Albemarle Supervisors encouraged to consider increased funding for capital needs
By Brian Wheeler
Sunday, June 5, 2011
Financial advisers told the Albemarle Board of Supervisors last week that some of their financial plans were actually working against their stated goals. They recommended strategies they said would make new revenues immediately available, including a future tax rate increase, to address some of the $125 million in unmet priority capital needs.
“I was very pleased that there are some small changes in the way we approach our funding that will allow us to make a small step toward the unfunded items in our capital improvement program,” said Ann H. Mallek, board chairwoman.
In recent budgets, Albemarle has gutted its capital budget and put a focus on maintenance projects as opposed to new construction. While Davenport & Co. recommended some new funding strategies, the board decided to take a wait-and-see approach and factor the firm’s recommendations into its regular capital budget process later this fall.
County Executive Tom Foley told the board at a meeting Thursday that Davenport’s assessment created an opportunity for them to move the capital budget in a new direction, particularly as they head into a strategic planning retreat on June 30.
“Our real purpose today is to talk about the long-term issues rather than to figure out what specific project we can get finished tomorrow,” Foley said. “It’s to see if you all want to take a different direction than we have taken over the last two to three years.”
Bill Letteri, Albemarle’s assistant county executive for finance and management, told the board that absent new direction, county staff would start the next capital plan assuming only maintenance items would be funded again.
“I think we’d probably all agree that a maintenance-only program really isn’t what we think a long-term capital program should look like,” Letteri said. “We do know eventually we are going to have to build schools, we are going to have to build fire stations, and we are going to have to build roads.”
David Rose, a senior vice president with Davenport & Co, said he had evaluated Albemarle’s $200 million in unmet capital needs and its investments in maintaining existing infrastructure.
“What has been somewhat sobering about that $200 million of needs is that about $75 million … is really going [toward] maintenance needs,” Rose said. “Those are really ‘have to’s’ if you are going to continue to keep this county at the pristine level that you expect of a AAA [credit rating] county — that’s a benchmark of places that people want to go and look to as doing things right.”
“We have a pretty good level of maintenance program right now we feel is sustainable,” Foley said. “But it’s not more than the industry standard.”
Rose said Davenport’s first recommendation was to refinance and restructure existing debt to take advantage of Albemarle’s AAA credit rating and a “currently favorable construction market.”

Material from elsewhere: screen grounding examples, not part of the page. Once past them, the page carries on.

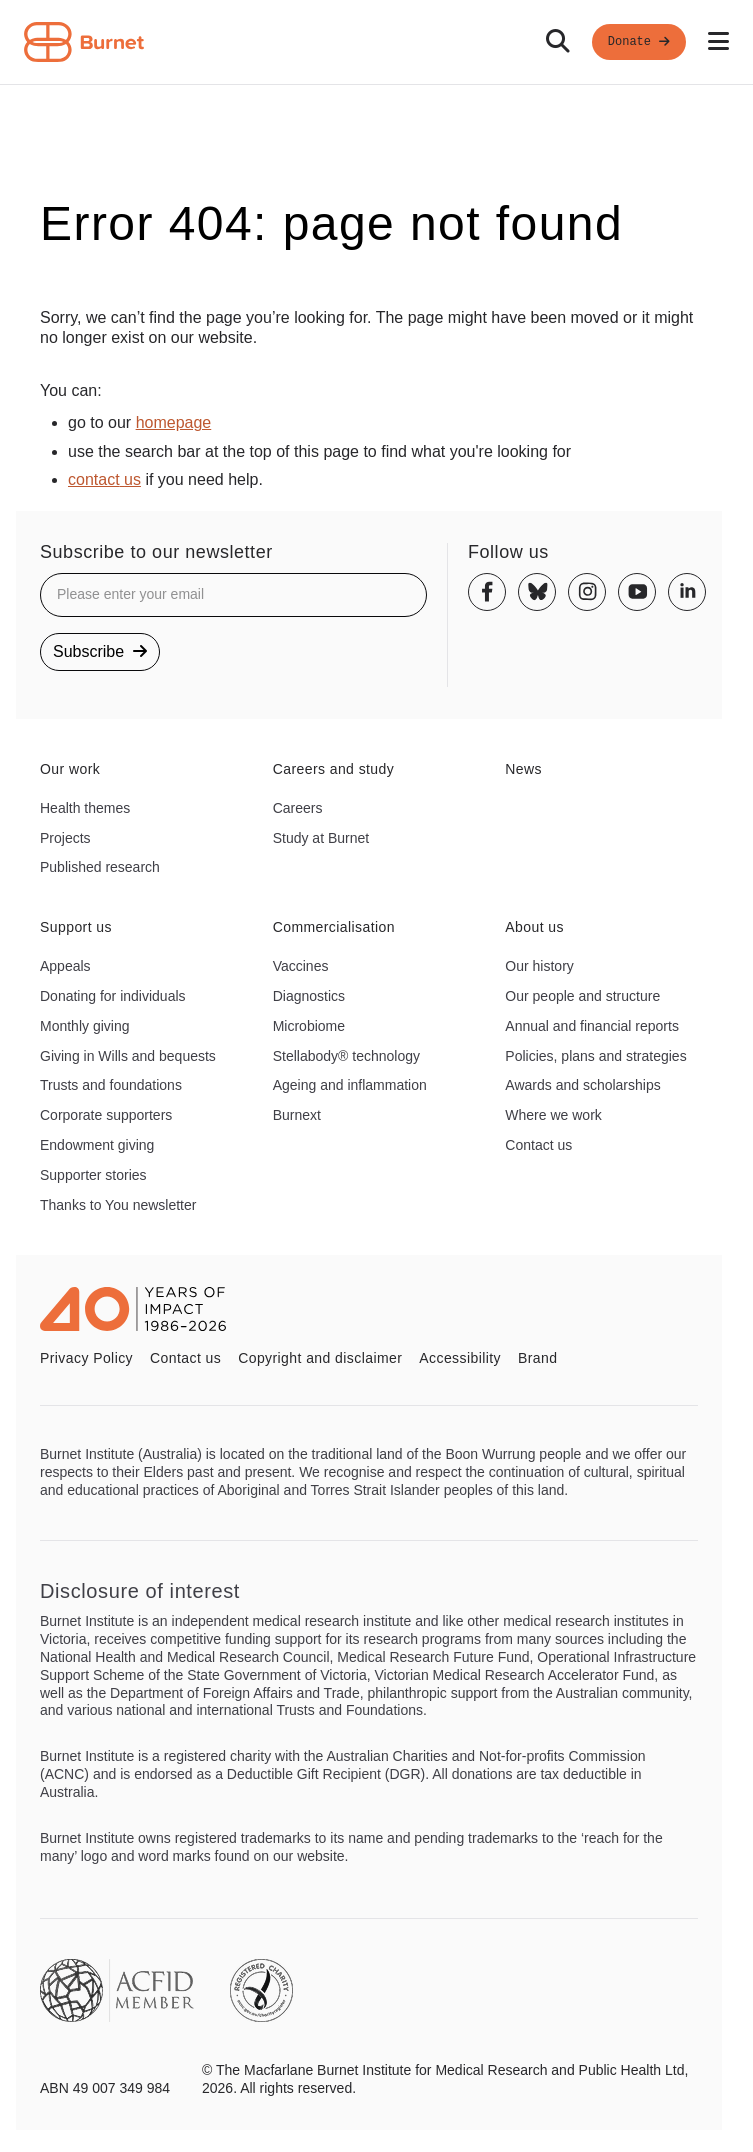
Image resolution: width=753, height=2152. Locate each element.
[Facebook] (487, 592)
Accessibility (460, 1358)
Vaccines (301, 966)
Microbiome (309, 1026)
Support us (76, 927)
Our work (70, 769)
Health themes (85, 808)
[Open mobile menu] (718, 42)
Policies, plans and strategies (595, 1056)
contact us (104, 479)
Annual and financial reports (592, 1026)
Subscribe (100, 651)
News (523, 769)
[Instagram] (587, 592)
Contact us (538, 1145)
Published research (100, 867)
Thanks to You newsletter (118, 1205)
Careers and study (334, 769)
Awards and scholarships (582, 1085)
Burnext (297, 1115)
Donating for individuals (113, 996)
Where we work (553, 1115)
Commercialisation (334, 927)
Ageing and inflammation (350, 1085)
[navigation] (376, 42)
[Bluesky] (537, 592)
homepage (174, 422)
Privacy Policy (86, 1358)
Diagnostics (309, 996)
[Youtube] (637, 592)
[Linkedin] (687, 592)
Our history (539, 966)
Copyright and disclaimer (320, 1358)
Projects (65, 838)
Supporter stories (93, 1175)
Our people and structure (582, 996)
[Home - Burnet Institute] (84, 42)
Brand (537, 1358)
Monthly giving (85, 1026)
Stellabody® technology (346, 1056)
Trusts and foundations (111, 1085)
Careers (298, 808)
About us (534, 927)
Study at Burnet (321, 838)
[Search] (558, 42)
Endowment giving (97, 1145)
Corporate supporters (106, 1115)
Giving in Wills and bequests (128, 1056)
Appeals (65, 966)
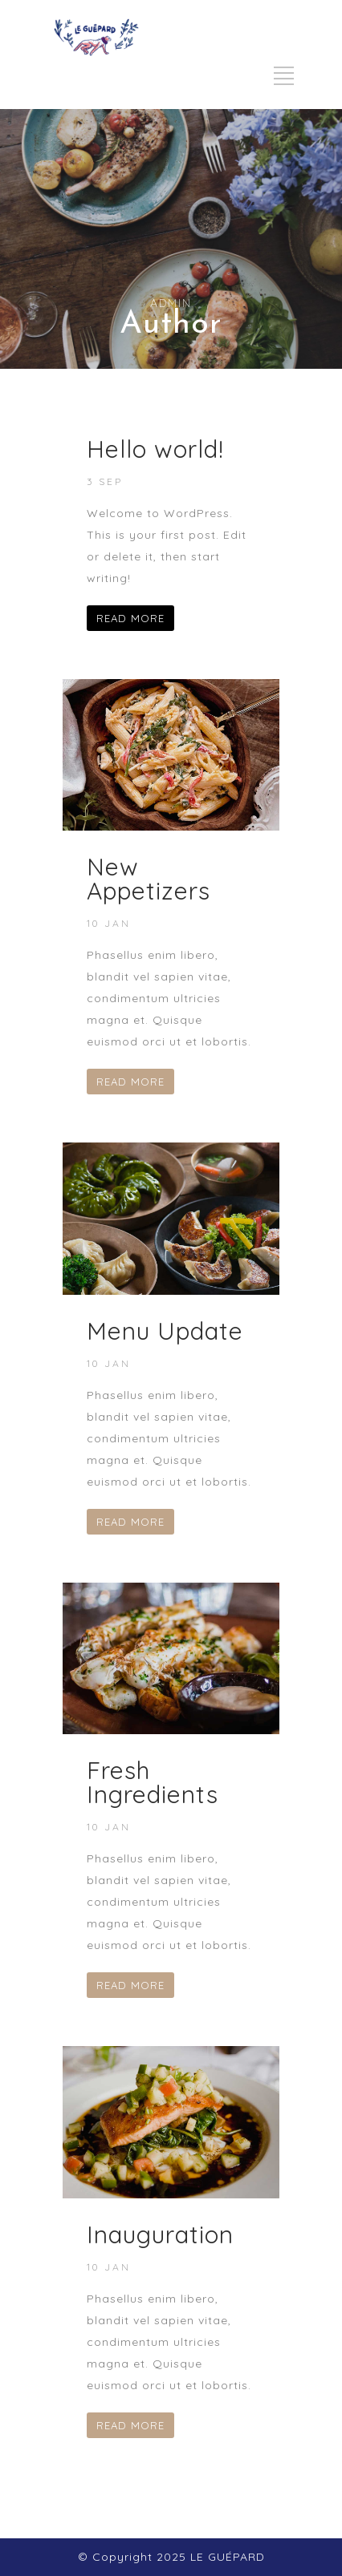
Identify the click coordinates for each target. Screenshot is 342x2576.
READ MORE (130, 618)
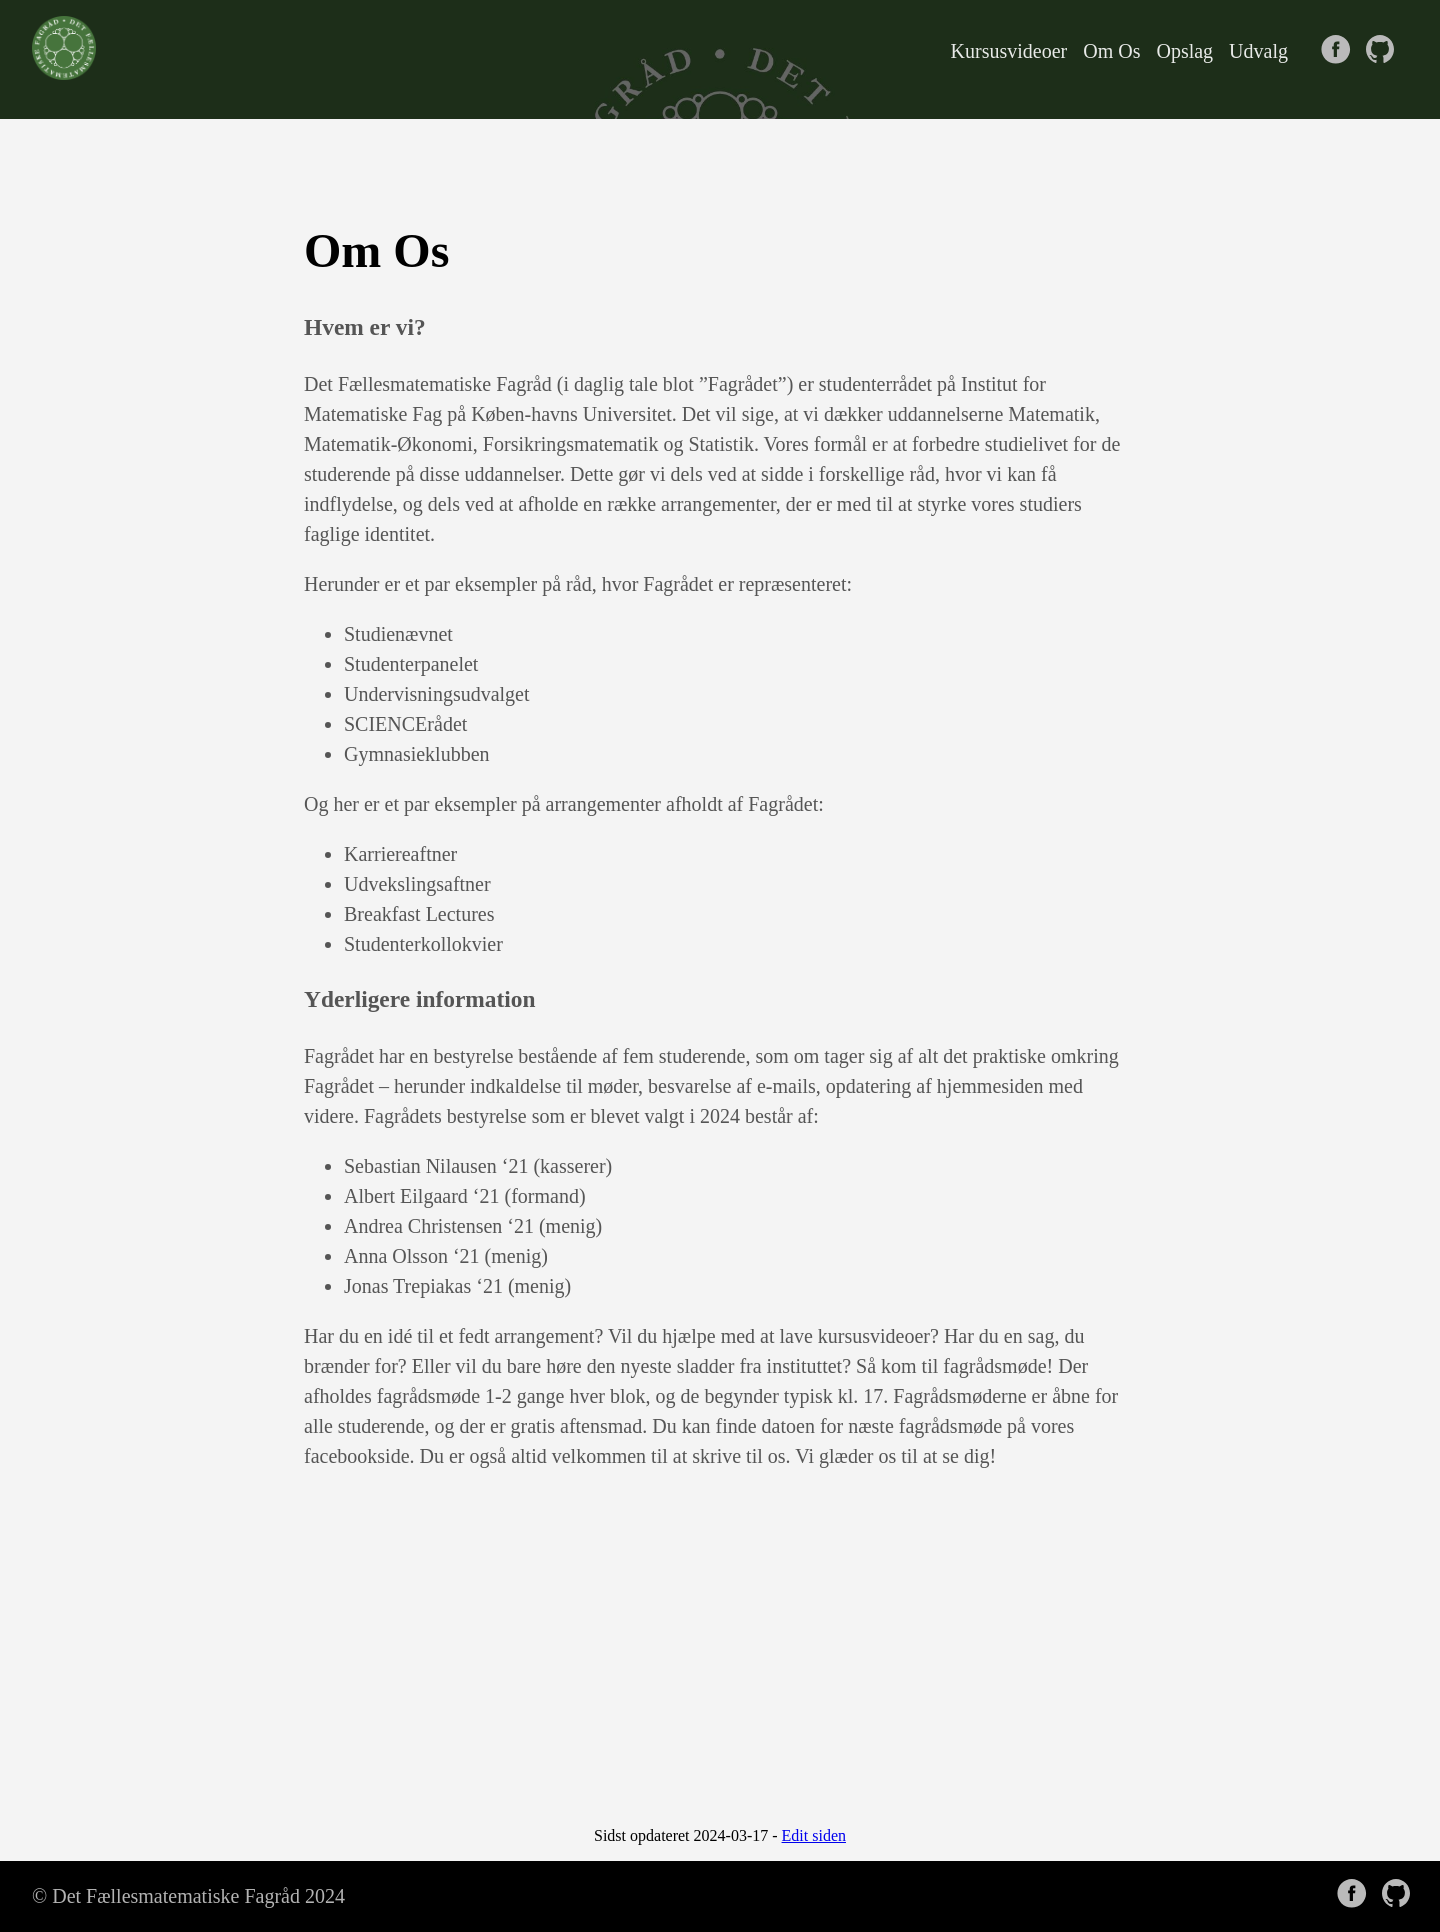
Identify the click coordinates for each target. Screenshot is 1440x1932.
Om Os (1111, 51)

“We can responsibly, without raising the tax burden, we can add immediately $10 million to your capital program,” Rose said.
Supervisors were receptive to this recommendation and directed staff to factor this revenue into the next capital budget process, which will begin later this summer and lead to a joint meeting in December with the School Board to review the budget recommendations.
Second, Davenport recommended that Albemarle relax some of its debt policies, which it projected could make $111 million available in new debt capacity during 2017-2021.
“We are going to recommend … creation of a policy that talks about what is prudent in terms of how fast we pay down our debts,” Rose said. “You are almost working counter to what you are trying to do [by] deferring and pushing a lot of absolute critical needs … at a time when you could have done them cost effectively and not exacerbate the tax rate burden.”
Davenport’s third proposal received only mixed support from the supervisors. That was a recommendation to dedicate the equivalent of a 3-cent real estate property tax rate increase toward capital needs.
“That translates to about $60 million of additional capital projects,” Rose said. “That could occur immediately, or you could do that three years from now, or five years from now.”
Supervisor Dennis S. Rooker suggested the capital planning committee evaluate multiple scenarios to take into account Davenport’s recommendations.
“I think it would be fruitful for the [CIP committee to consider having] 2 cents of additional [revenue] available for capital — that could come just from growth in revenues, that could come from a tax increase if we voted to do it,” Rooker said. “What priority projects would emerge?”
“When we sit down to vote on the tax rate, I want to make sure we have the best information,” Rooker added.
The board directed Foley to develop two approaches in the next 10-year capital plan. One will feature a maintenance-only capital budget with an additional $10 million for priority projects, and a second will add a hypothetical 2-cent tax rate increase in future years.